The place is almost dark, if it isn't for the dim light that the candle is emitting, the place will be completely shrouded in darkness. My eyes are focusing on the dancing flame of the nine shaped candle on top of the cake that my mother baked and decorated earlier today. Around the table, my family is singing the most known song there is, the happy birthday song. My father being the exception, which is not surprising. It's rare enough for him to put up with the small party that my mother threw me. And I am content with that, since last year he didn't make it on time, I was already asleep when he arrived.
I am still not sure how my mother managed to convinced him to take a day off from all the duties he has. And how she managed to get him help her to inflate balloons and hang them around the small kitchen.
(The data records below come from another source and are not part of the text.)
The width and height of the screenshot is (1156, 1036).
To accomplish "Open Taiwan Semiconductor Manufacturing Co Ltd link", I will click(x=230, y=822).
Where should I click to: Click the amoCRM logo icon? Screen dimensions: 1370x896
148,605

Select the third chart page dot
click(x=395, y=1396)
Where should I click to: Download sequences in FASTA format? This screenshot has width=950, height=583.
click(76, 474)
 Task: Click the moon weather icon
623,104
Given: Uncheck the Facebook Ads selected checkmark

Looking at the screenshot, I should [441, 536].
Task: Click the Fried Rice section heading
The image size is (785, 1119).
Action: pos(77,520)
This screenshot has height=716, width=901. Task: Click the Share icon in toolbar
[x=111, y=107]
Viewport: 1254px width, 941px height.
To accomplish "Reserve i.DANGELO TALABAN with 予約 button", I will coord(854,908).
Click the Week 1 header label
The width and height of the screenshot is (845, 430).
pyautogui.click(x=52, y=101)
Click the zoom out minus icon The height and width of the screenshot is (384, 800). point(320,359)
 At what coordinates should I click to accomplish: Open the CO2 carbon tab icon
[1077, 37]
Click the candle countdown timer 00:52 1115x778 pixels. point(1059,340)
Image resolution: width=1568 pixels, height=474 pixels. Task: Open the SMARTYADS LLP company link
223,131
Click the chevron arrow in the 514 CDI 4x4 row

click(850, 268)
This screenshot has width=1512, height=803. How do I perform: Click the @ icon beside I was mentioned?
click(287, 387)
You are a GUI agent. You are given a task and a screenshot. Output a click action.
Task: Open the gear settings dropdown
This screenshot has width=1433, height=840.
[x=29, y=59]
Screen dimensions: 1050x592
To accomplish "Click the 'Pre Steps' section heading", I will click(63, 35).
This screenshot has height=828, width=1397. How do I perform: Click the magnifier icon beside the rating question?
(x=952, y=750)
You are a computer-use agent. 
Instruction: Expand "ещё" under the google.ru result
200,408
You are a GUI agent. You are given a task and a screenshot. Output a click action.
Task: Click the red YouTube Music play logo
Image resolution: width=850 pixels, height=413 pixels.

But on the other hand, it is not hard to believe that she can move mountains if she wants to. She has this ability to do the impossible. I'm sure her kind smile is the most powerful tool in her persuading tactics. No one can say no to that smile and those loving eyes. Her magic touch of make everything better, even in the worst moments, is what I love most about her. She's standing in front of me and she is singing the loudest. She isn't the best singer, but her voice is most beautiful.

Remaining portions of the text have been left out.